Exercise prompt =
With no line left out, restate the data word for word.

(Study material Opens)

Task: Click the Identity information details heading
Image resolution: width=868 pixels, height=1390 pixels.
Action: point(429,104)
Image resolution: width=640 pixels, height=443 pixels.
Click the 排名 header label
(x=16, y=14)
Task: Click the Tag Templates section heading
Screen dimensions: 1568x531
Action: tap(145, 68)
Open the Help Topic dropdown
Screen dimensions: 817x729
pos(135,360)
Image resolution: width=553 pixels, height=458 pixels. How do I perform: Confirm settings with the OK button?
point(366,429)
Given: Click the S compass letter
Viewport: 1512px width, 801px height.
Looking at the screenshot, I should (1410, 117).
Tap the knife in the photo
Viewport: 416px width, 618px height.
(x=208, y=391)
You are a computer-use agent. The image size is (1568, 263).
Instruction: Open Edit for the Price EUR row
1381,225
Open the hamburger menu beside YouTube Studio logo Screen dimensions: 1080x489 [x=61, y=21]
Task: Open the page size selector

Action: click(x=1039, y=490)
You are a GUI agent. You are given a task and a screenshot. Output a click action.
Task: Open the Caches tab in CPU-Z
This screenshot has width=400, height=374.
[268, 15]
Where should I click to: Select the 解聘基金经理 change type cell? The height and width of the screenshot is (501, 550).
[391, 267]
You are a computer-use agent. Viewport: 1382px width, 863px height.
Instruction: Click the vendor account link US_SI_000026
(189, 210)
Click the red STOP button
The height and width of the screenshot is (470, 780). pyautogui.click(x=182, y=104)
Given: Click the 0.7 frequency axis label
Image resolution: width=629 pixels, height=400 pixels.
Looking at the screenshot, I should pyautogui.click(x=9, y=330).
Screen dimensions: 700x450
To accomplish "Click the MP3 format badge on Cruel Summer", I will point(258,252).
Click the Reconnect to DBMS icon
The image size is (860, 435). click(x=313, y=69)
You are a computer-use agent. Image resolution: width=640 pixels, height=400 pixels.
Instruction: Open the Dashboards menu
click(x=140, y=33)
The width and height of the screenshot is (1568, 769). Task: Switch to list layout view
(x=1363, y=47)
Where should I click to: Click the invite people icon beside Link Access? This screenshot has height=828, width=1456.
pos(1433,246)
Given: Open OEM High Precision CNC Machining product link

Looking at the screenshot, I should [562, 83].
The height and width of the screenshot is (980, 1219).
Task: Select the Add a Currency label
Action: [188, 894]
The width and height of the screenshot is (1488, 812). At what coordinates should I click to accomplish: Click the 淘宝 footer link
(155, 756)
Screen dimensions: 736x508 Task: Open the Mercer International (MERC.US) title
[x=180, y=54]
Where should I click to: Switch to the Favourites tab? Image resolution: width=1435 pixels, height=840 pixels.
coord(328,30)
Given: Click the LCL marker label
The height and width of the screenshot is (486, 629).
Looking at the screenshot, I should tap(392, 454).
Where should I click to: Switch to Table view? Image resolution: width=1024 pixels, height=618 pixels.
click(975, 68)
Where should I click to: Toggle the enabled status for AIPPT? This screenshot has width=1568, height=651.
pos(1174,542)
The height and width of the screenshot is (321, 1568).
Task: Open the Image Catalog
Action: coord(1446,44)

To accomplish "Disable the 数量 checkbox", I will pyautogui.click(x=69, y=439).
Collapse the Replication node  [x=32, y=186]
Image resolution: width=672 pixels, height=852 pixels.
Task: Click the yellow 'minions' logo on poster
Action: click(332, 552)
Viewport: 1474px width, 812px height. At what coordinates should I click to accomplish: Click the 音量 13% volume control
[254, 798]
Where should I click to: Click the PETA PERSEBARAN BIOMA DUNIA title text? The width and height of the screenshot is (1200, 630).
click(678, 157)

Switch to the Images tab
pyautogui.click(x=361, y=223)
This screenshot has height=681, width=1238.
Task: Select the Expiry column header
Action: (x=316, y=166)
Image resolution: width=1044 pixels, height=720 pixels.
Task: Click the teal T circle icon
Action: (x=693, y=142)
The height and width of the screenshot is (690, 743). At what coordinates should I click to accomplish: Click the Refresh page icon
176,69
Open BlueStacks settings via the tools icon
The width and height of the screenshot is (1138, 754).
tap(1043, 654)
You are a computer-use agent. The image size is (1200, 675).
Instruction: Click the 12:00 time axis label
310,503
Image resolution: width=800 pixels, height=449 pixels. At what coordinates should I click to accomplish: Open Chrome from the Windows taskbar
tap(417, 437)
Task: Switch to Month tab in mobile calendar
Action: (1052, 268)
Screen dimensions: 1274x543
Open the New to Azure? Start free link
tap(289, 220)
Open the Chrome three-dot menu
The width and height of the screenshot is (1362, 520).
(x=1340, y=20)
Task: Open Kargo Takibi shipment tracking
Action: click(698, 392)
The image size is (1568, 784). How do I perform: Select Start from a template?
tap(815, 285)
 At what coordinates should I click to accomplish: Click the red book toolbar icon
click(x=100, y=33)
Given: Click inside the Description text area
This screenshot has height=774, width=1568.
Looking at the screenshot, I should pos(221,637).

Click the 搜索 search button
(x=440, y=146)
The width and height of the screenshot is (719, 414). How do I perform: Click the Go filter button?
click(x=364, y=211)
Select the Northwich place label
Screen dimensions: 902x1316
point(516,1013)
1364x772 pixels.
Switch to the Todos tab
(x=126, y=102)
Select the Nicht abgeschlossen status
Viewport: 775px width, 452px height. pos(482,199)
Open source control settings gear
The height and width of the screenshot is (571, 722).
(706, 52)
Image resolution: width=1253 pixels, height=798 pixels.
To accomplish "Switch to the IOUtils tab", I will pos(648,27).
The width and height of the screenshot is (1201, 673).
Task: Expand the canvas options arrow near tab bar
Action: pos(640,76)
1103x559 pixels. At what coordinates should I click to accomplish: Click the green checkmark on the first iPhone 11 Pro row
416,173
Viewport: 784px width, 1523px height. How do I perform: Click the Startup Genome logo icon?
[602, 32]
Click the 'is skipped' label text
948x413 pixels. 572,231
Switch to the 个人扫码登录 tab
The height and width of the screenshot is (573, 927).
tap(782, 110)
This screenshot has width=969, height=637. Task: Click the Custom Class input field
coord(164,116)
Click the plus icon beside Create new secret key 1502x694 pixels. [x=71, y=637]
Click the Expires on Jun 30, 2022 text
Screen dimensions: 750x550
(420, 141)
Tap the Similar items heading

(Study material Closes)

Written solution =
Task: Click the Identity information details heading
Image resolution: width=868 pixels, height=1390 pixels.
Action: point(429,104)
Image resolution: width=640 pixels, height=443 pixels.
Click the 排名 header label
(x=16, y=14)
Task: Click the Tag Templates section heading
Screen dimensions: 1568x531
Action: tap(145, 68)
Open the Help Topic dropdown
Screen dimensions: 817x729
pos(135,360)
Image resolution: width=553 pixels, height=458 pixels. How do I perform: Confirm settings with the OK button?
point(366,429)
Given: Click the S compass letter
Viewport: 1512px width, 801px height.
Looking at the screenshot, I should (1410, 117).
Tap the knife in the photo
Viewport: 416px width, 618px height.
(x=208, y=391)
You are a computer-use agent. The image size is (1568, 263).
Instruction: Open Edit for the Price EUR row
1381,225
Open the hamburger menu beside YouTube Studio logo Screen dimensions: 1080x489 [x=61, y=21]
Task: Open the page size selector

Action: click(x=1039, y=490)
You are a GUI agent. You are given a task and a screenshot. Output a click action.
Task: Open the Caches tab in CPU-Z
This screenshot has width=400, height=374.
[268, 15]
Where should I click to: Select the 解聘基金经理 change type cell? The height and width of the screenshot is (501, 550).
[391, 267]
You are a computer-use agent. Viewport: 1382px width, 863px height.
Instruction: Click the vendor account link US_SI_000026
(189, 210)
Click the red STOP button
The height and width of the screenshot is (470, 780). pyautogui.click(x=182, y=104)
Given: Click the 0.7 frequency axis label
Image resolution: width=629 pixels, height=400 pixels.
Looking at the screenshot, I should pyautogui.click(x=9, y=330).
Screen dimensions: 700x450
To accomplish "Click the MP3 format badge on Cruel Summer", I will point(258,252).
Click the Reconnect to DBMS icon
The image size is (860, 435). click(x=313, y=69)
You are a computer-use agent. Image resolution: width=640 pixels, height=400 pixels.
Instruction: Open the Dashboards menu
click(x=140, y=33)
The width and height of the screenshot is (1568, 769). Task: Switch to list layout view
(x=1363, y=47)
Where should I click to: Click the invite people icon beside Link Access? This screenshot has height=828, width=1456.
pos(1433,246)
Given: Open OEM High Precision CNC Machining product link

Looking at the screenshot, I should [562, 83].
The height and width of the screenshot is (980, 1219).
Task: Select the Add a Currency label
Action: [188, 894]
The width and height of the screenshot is (1488, 812). At what coordinates should I click to accomplish: Click the 淘宝 footer link
(155, 756)
Screen dimensions: 736x508 Task: Open the Mercer International (MERC.US) title
[x=180, y=54]
Where should I click to: Switch to the Favourites tab? Image resolution: width=1435 pixels, height=840 pixels.
coord(328,30)
Given: Click the LCL marker label
The height and width of the screenshot is (486, 629).
Looking at the screenshot, I should tap(392, 454).
Where should I click to: Switch to Table view? Image resolution: width=1024 pixels, height=618 pixels.
click(975, 68)
Where should I click to: Toggle the enabled status for AIPPT? This screenshot has width=1568, height=651.
pos(1174,542)
The height and width of the screenshot is (321, 1568).
Task: Open the Image Catalog
Action: coord(1446,44)

To accomplish "Disable the 数量 checkbox", I will pyautogui.click(x=69, y=439).
Collapse the Replication node  [x=32, y=186]
Image resolution: width=672 pixels, height=852 pixels.
Task: Click the yellow 'minions' logo on poster
Action: click(332, 552)
Viewport: 1474px width, 812px height. At what coordinates should I click to accomplish: Click the 音量 13% volume control
[254, 798]
Where should I click to: Click the PETA PERSEBARAN BIOMA DUNIA title text? The width and height of the screenshot is (1200, 630).
click(678, 157)

Switch to the Images tab
pyautogui.click(x=361, y=223)
This screenshot has height=681, width=1238.
Task: Select the Expiry column header
Action: (x=316, y=166)
Image resolution: width=1044 pixels, height=720 pixels.
Task: Click the teal T circle icon
Action: (x=693, y=142)
The height and width of the screenshot is (690, 743). At what coordinates should I click to accomplish: Click the Refresh page icon
176,69
Open BlueStacks settings via the tools icon
The width and height of the screenshot is (1138, 754).
tap(1043, 654)
You are a computer-use agent. The image size is (1200, 675).
Instruction: Click the 12:00 time axis label
310,503
Image resolution: width=800 pixels, height=449 pixels. At what coordinates should I click to accomplish: Open Chrome from the Windows taskbar
tap(417, 437)
Task: Switch to Month tab in mobile calendar
Action: (1052, 268)
Screen dimensions: 1274x543
Open the New to Azure? Start free link
tap(289, 220)
Open the Chrome three-dot menu
The width and height of the screenshot is (1362, 520).
(x=1340, y=20)
Task: Open Kargo Takibi shipment tracking
Action: click(698, 392)
The image size is (1568, 784). How do I perform: Select Start from a template?
tap(815, 285)
 At what coordinates should I click to accomplish: Click the red book toolbar icon
click(x=100, y=33)
Given: Click inside the Description text area
This screenshot has height=774, width=1568.
Looking at the screenshot, I should pos(221,637).

Click the 搜索 search button
(x=440, y=146)
The width and height of the screenshot is (719, 414). How do I perform: Click the Go filter button?
click(x=364, y=211)
Select the Northwich place label
Screen dimensions: 902x1316
point(516,1013)
1364x772 pixels.
Switch to the Todos tab
(x=126, y=102)
Select the Nicht abgeschlossen status
Viewport: 775px width, 452px height. pos(482,199)
Open source control settings gear
The height and width of the screenshot is (571, 722).
(706, 52)
Image resolution: width=1253 pixels, height=798 pixels.
To accomplish "Switch to the IOUtils tab", I will pos(648,27).
The width and height of the screenshot is (1201, 673).
Task: Expand the canvas options arrow near tab bar
Action: pos(640,76)
1103x559 pixels. At what coordinates should I click to accomplish: Click the green checkmark on the first iPhone 11 Pro row
416,173
Viewport: 784px width, 1523px height. How do I perform: Click the Startup Genome logo icon?
[602, 32]
Click the 'is skipped' label text
948x413 pixels. 572,231
Switch to the 个人扫码登录 tab
The height and width of the screenshot is (573, 927).
tap(782, 110)
This screenshot has width=969, height=637. Task: Click the Custom Class input field
coord(164,116)
Click the plus icon beside Create new secret key 1502x694 pixels. [x=71, y=637]
Click the Expires on Jun 30, 2022 text
Screen dimensions: 750x550
(420, 141)
Tap the Similar items heading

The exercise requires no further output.